Saturday, May 1, 2021
The House of Fear (Universal, 1939)
by Mark Gabrish Conlan • Copyright © 2021 by Mark Gabrish Conlan • All rights reserved
Over the last week Charles and I have been exploring a number of “B” movies from the early 1940’s, three of them from grey-label DVD’s and one from an above-ground source. After watching Paul Leni’s 1929 thriller The Last Warning – originally released as a part-talkie with synchronized music and sound effects, but presented in Universal’s DVD and Blu-Ray reissue as a silent with a newly composed score – I wanted to revisit The House of Fear, Universal’s 1939 remake with William Gargan as Arthur McHugh, who reopens an old theatre one year after it closed when the star of the play it was performing fell dead in the middle of the show on opening night. The story began life as a novel actually called The House of Fear by Wadsworth Camp, published in 1915; it was then adapted into a play called The Last Warning by Thomas Fallon, which got purchased by Universal and directed by German expatriate Leni (whose last film it was; he died at age 44 of blood poisoning from an abscessed tooth just after finishing it) from a committee-written script (Alfred A. Cohn, J. G. Hawks, Robert F. Hill and Tom Reed).

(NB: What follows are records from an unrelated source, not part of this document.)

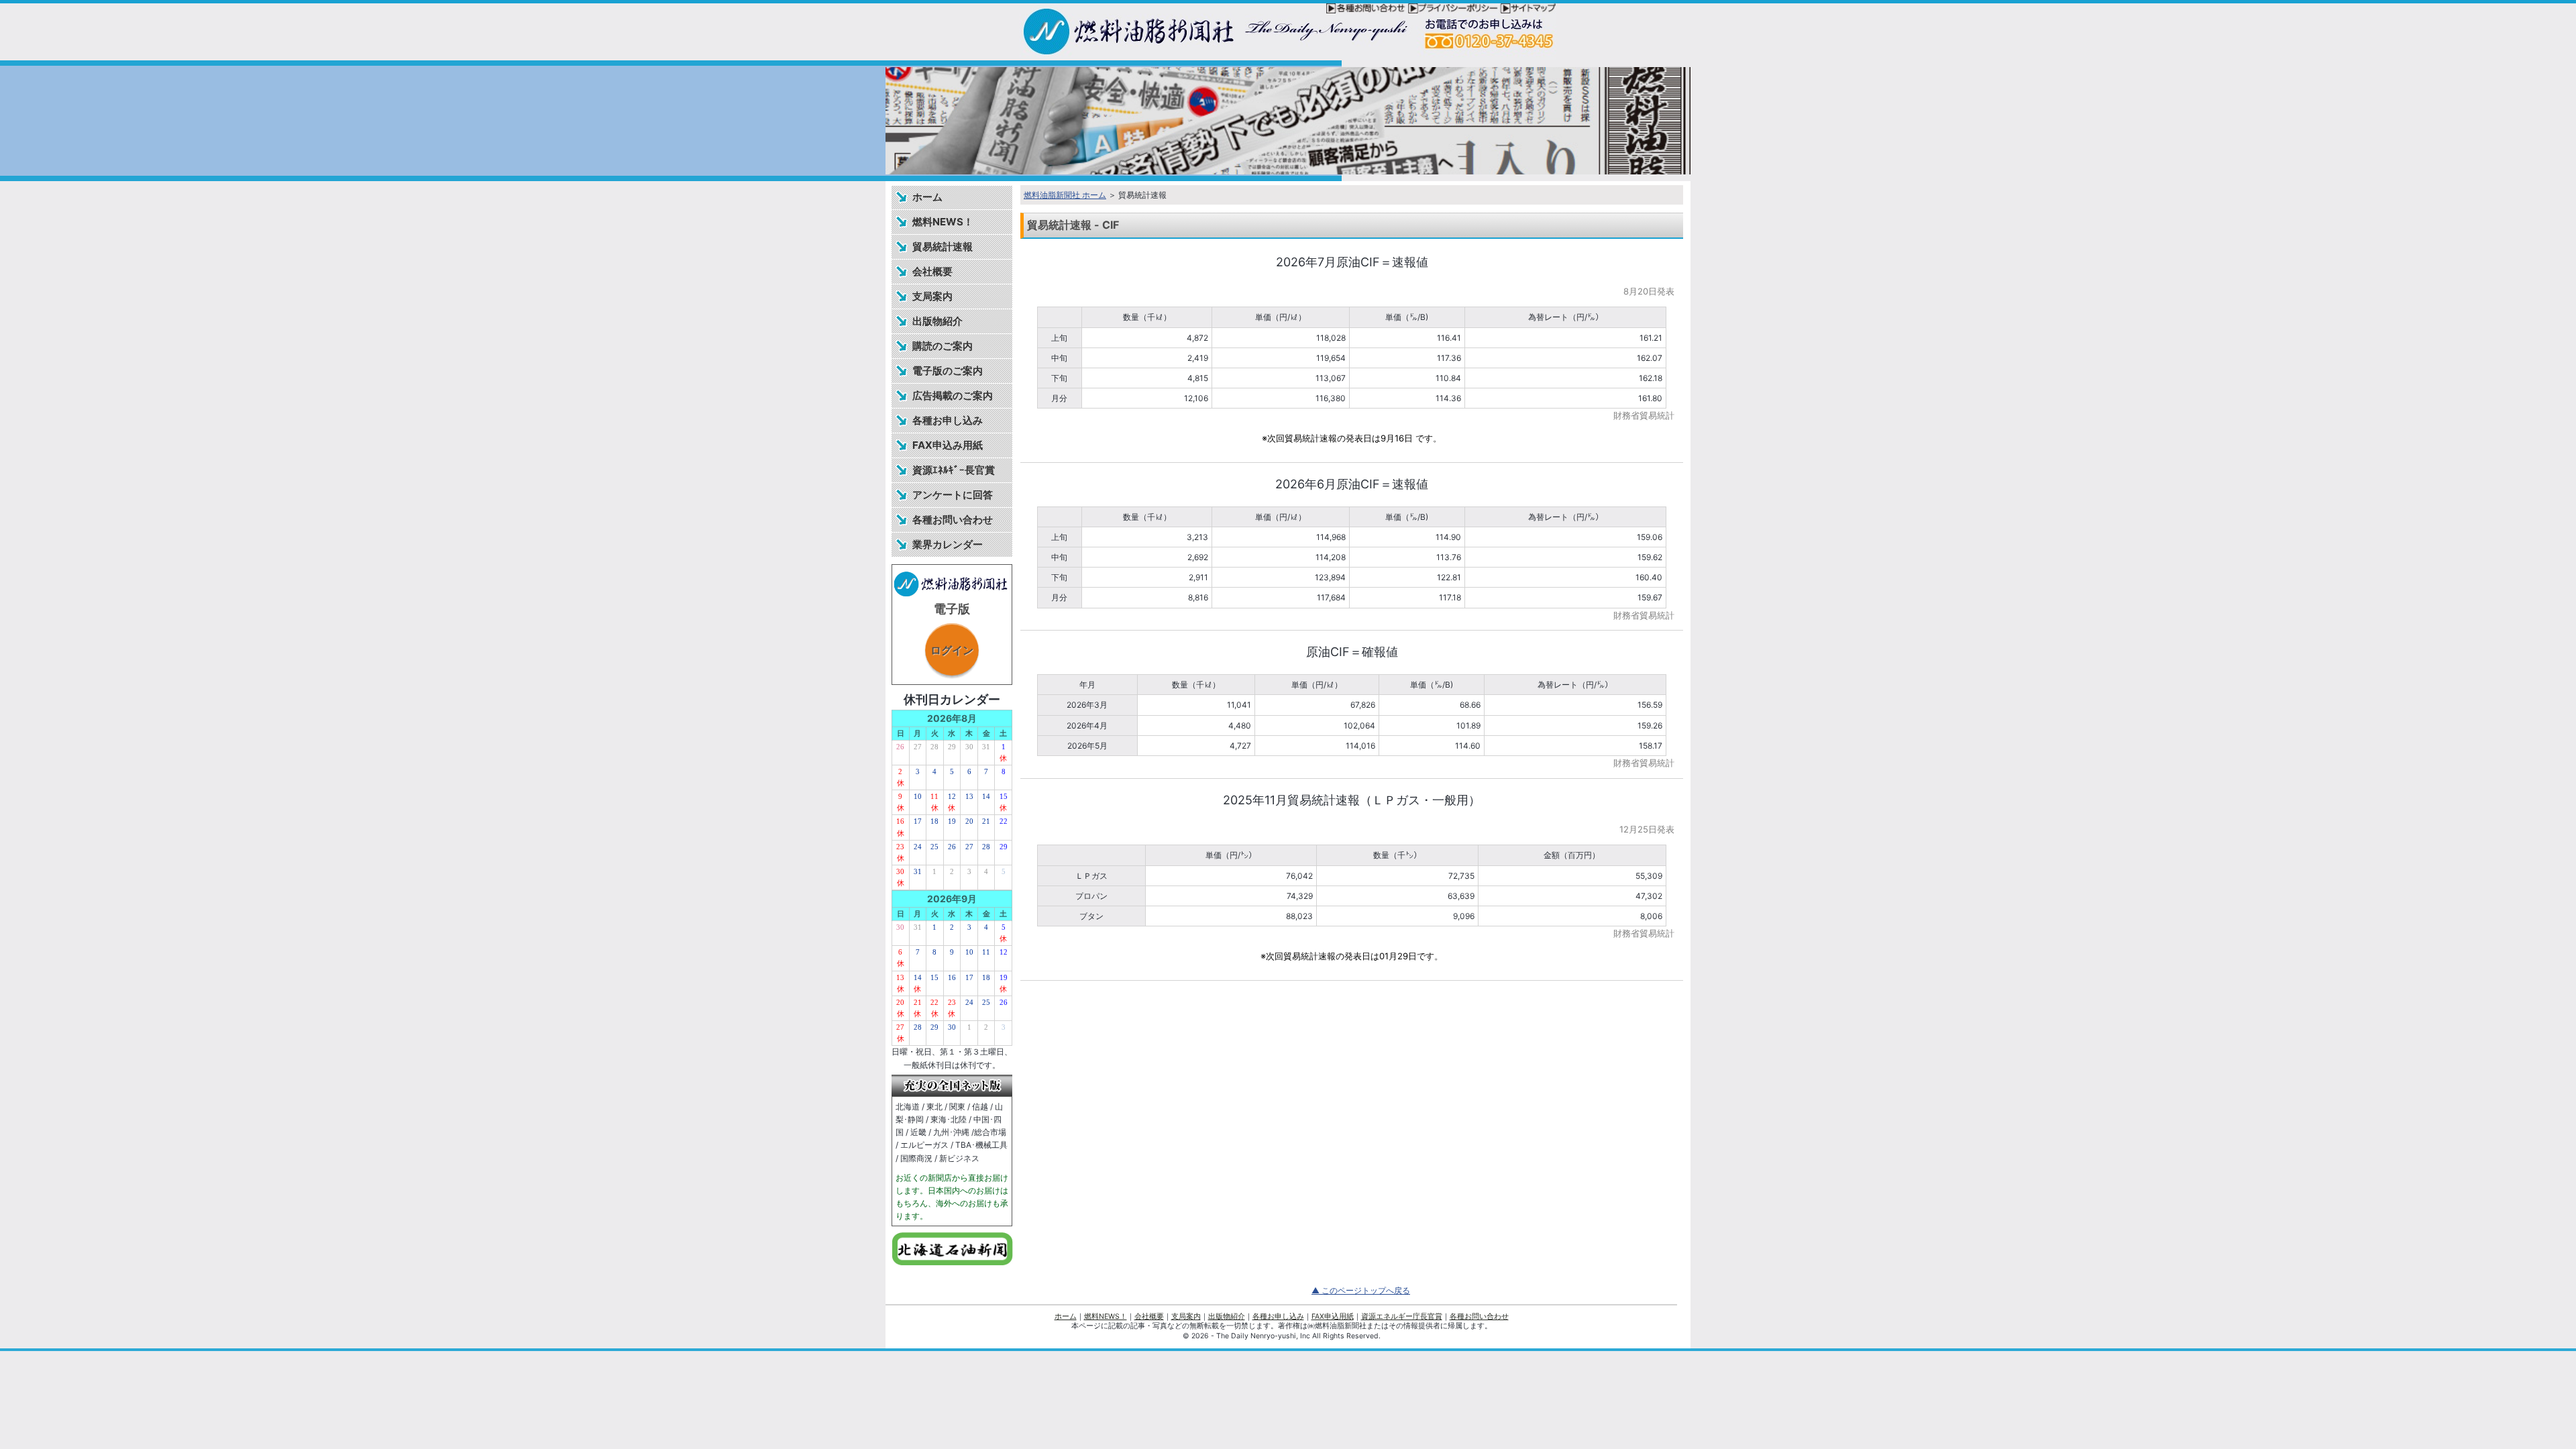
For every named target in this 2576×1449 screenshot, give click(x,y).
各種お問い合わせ (952, 519)
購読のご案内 (942, 345)
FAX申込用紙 (1332, 1316)
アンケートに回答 (952, 494)
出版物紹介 (937, 321)
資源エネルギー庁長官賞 (1401, 1316)
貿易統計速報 (942, 246)
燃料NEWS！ (942, 221)
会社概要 (932, 271)
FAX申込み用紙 (947, 445)
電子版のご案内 (947, 370)
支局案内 (932, 296)
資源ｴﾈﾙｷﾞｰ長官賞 (953, 470)
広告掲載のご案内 (952, 395)
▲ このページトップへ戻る (1360, 1290)
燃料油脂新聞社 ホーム (1065, 195)
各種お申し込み (947, 420)
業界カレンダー (947, 544)
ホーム (927, 197)
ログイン (951, 650)
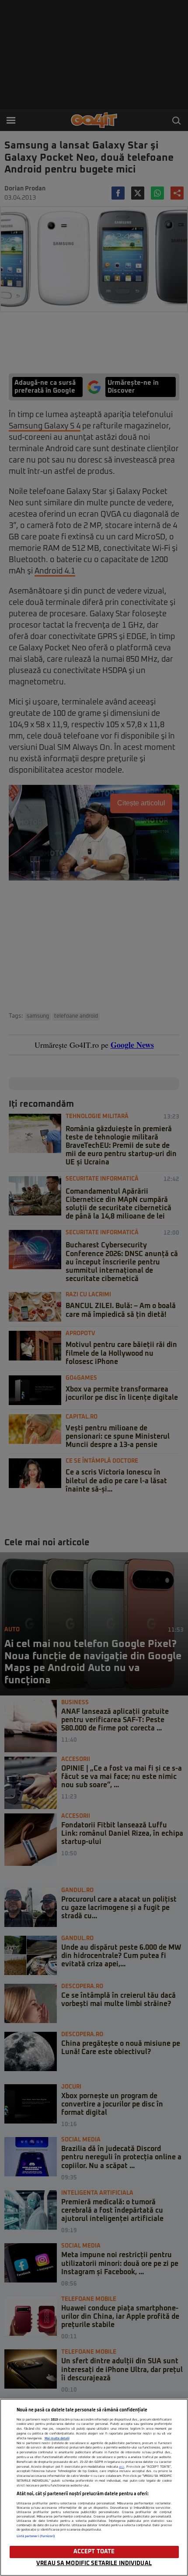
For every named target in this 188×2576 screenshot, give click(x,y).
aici (121, 2467)
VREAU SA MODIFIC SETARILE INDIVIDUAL (94, 2563)
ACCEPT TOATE (94, 2552)
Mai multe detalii (57, 2438)
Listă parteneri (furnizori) (36, 2536)
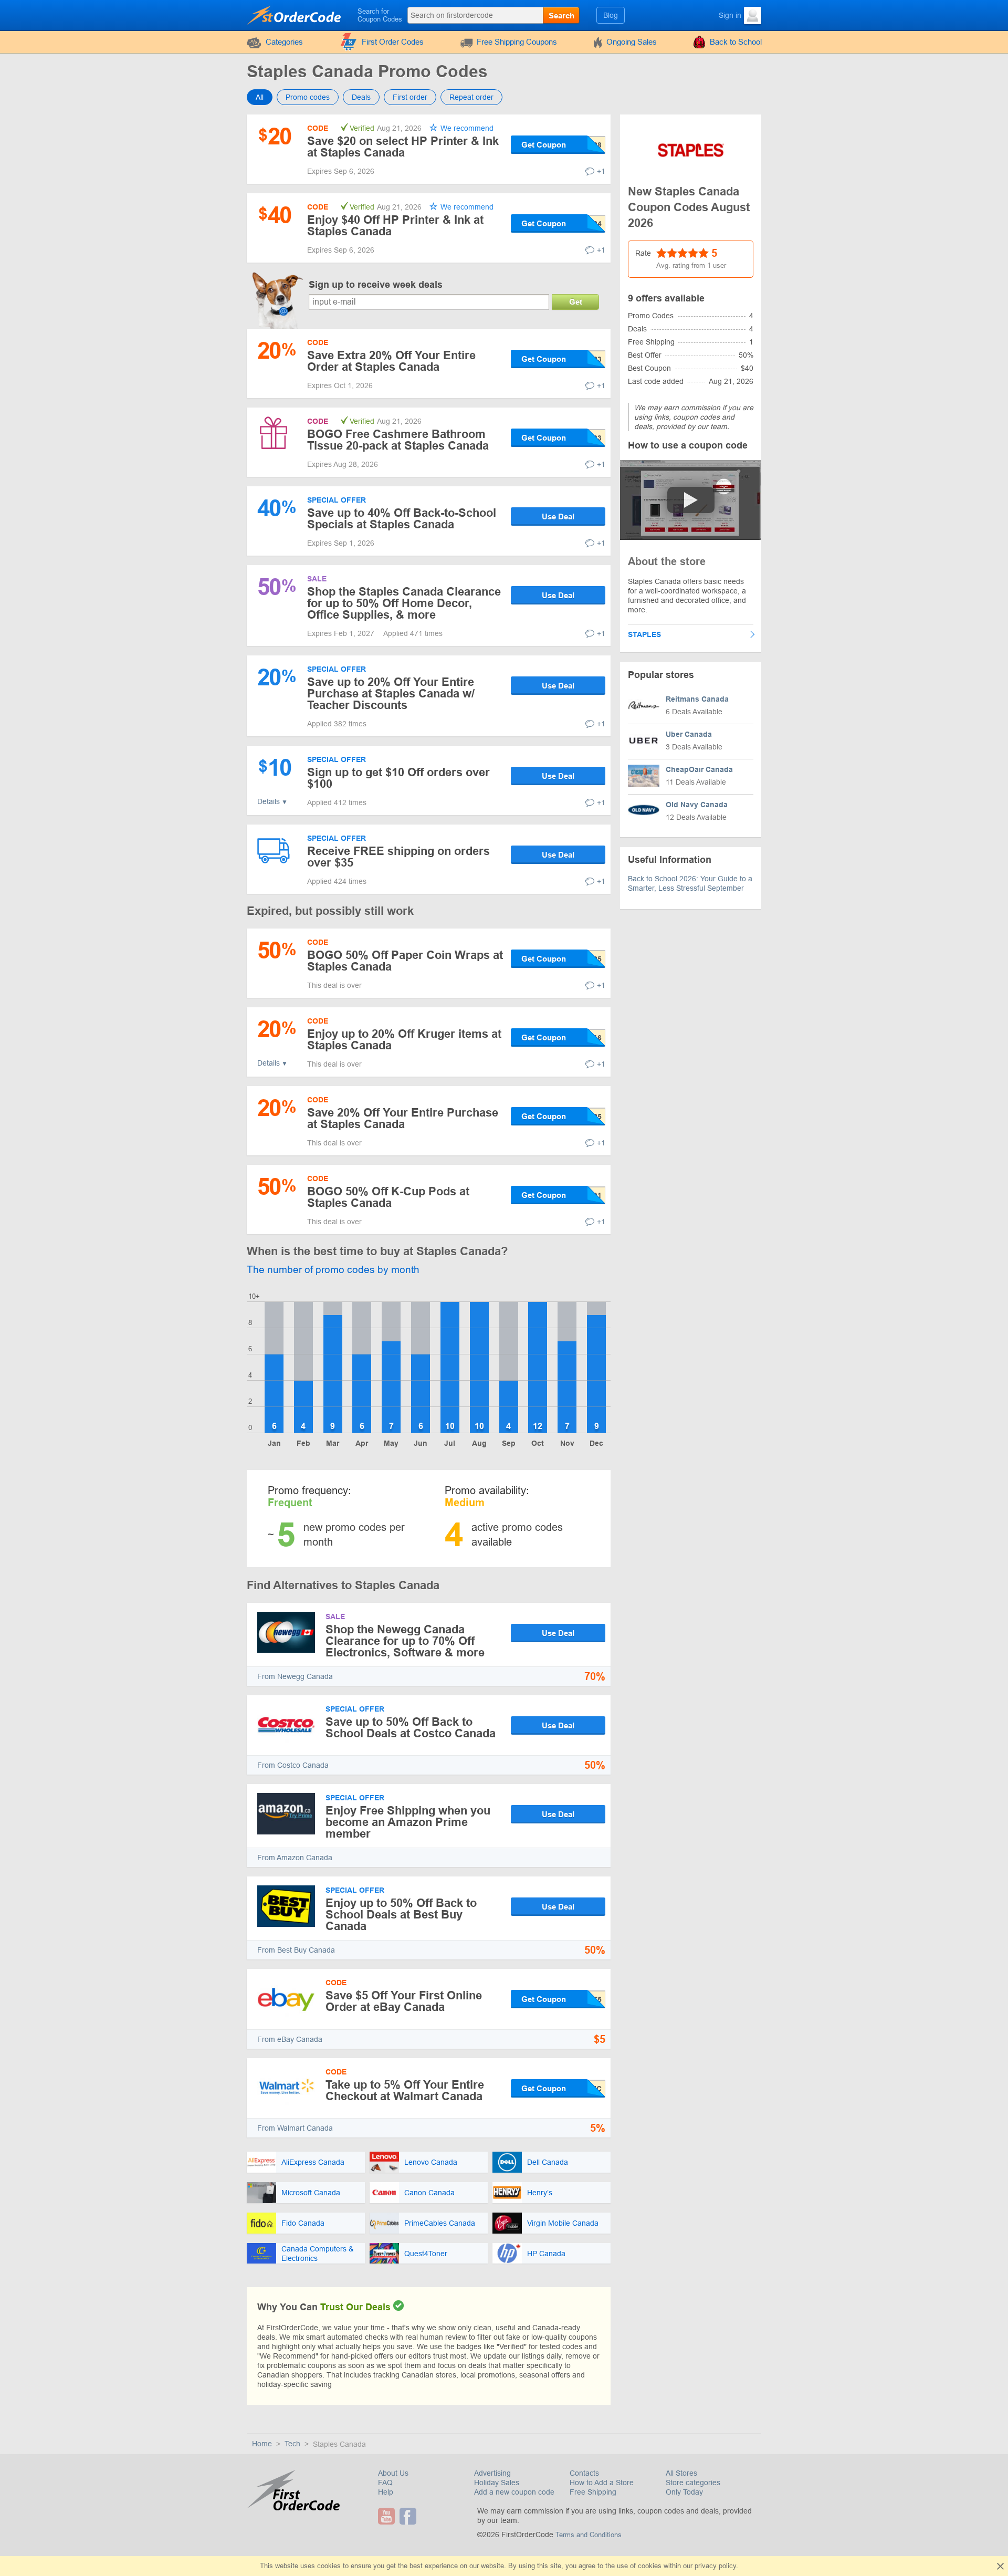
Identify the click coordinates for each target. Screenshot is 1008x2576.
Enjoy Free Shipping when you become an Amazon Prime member (408, 1822)
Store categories (693, 2482)
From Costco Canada (293, 1765)
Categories (284, 41)
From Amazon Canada (294, 1857)
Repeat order (471, 97)
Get (575, 301)
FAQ (385, 2482)
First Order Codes (393, 41)
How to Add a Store (602, 2482)
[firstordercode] (294, 15)
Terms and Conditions (588, 2535)
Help (385, 2492)
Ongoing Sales (631, 41)
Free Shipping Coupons (517, 41)
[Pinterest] (422, 2516)
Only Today (684, 2492)
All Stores (681, 2473)
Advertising (492, 2473)
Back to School (736, 41)
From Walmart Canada (295, 2128)
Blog (610, 15)
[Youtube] (387, 2516)
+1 (601, 171)
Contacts (584, 2473)
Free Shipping (593, 2492)
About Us (393, 2473)
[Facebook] (409, 2516)
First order (410, 97)
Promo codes (308, 97)
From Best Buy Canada (296, 1950)
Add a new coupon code (514, 2492)
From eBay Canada (289, 2039)
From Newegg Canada (295, 1676)
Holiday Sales (496, 2482)
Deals (361, 97)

The 1939 House of Fear had only one screenwriter, Peter Milne, and he made one change in the story that I think improved it. In the Leni film McHugh was just an opportunistic producer seeking to make a quick buck by buying the theatre where the mysterious death occurred, putting on the same play with all the surviving cast members, and promoting that he was staging the play in defiance of the ghost of the dead actor that was supposedly haunting the theatre. In The House of Fear, McHugh is actually a police detective who’s working the original murder as a cold case and hits on the idea of reopening the theatre and staging the same play, Dangerous Currents, with the surviving cast as a means of solving the original crime. As its title suggests, Dangerous Currents is a play about radio – particularly about an egomaniac broadcaster who insists on dredging up a 20-year-old murder case and thereby potentially ruining the lives of the victim’s surviving relatives, much like the 1931 Five Star Final – and the opening sequence shows the murder occurring during the climactic broadcasting scene in an attempt to fool any audience member who remembered the original movie (including Charles and I, who had seen the recent Blu-Ray re-release of The Last Warning recently) that they had updated it to be about a murder taking place in a radio studio during a broadcast instead of in a theatre during a play. Then the camera pulls back to reveal that it was just a play about radio.
Overall, the two films track pretty closely plot-wise, including the identities and motives of the murderers, but I found myself liking The House of Fear considerably better than The Last Warning, if only because dialogue made it quite a bit easier to follow the convoluted plot. Ironically, The House of Fear, like The Last Warning, was directed by a German expatriate, Joe May, who had been a major “name” in German cinema in the early 1920’s – he’d owned his own production company and regularly made vehicles for his wife, actress Mia May – only he fled Germany for the U.S. when the Nazis came to power in 1933 and never had that big a career in this country. After this movie he would make The Invisible Man Returns (1940) – noteworthy for being Vincent Price’s first horror film and for a class-conscious and anti-capitalist script by Hollywood Communist Lester Cole, but otherwise hardly at the level of James Whale’s masterly original from 1933 – and an adaptation of Nathaniel Hawthorne’s The House of the Seven Gables, also from 1940. He later quit the movie business to open a restaurant in Hollywood, but at least according to what I’ve read it was a failure because May, living up to the stereotyped German, told his customers what they should order instead of letting them decide for themselves.
May copies some of Leni’s effects from the earlier film, including having the killer scramble up and down the stage’s rafters à la The Phantom of the Opera (1925) – a film that clearly influenced both versions – but for the most part it’s a surprisingly unatmospheric film for a movie made by a German director from the Weimar era. Still, it’s quite an enjoyable movie and has some unexpected twists and turns – and the antagonism between Gargan’s detective character and his boss at the police department, who’s fretting over how much of the department’s money he’s spending on his production, is well done and one of the most entertaining elements of the film. And if there wasn’t already enough confusion over the various titles of this story and the films, in 1945 Universal recycled the name The House of Fear for one of the later Basil Rathbone-Nigel Bruce Sherlock Holmes movies, though its plot (set in an old dark house and nominally based on the Conan Doyle story “The Five Orange Pips”) has nothing to do with this one, but if you’re looking for a grey-label copy of either movie you have to be very careful in ordering to make sure you get the one you want.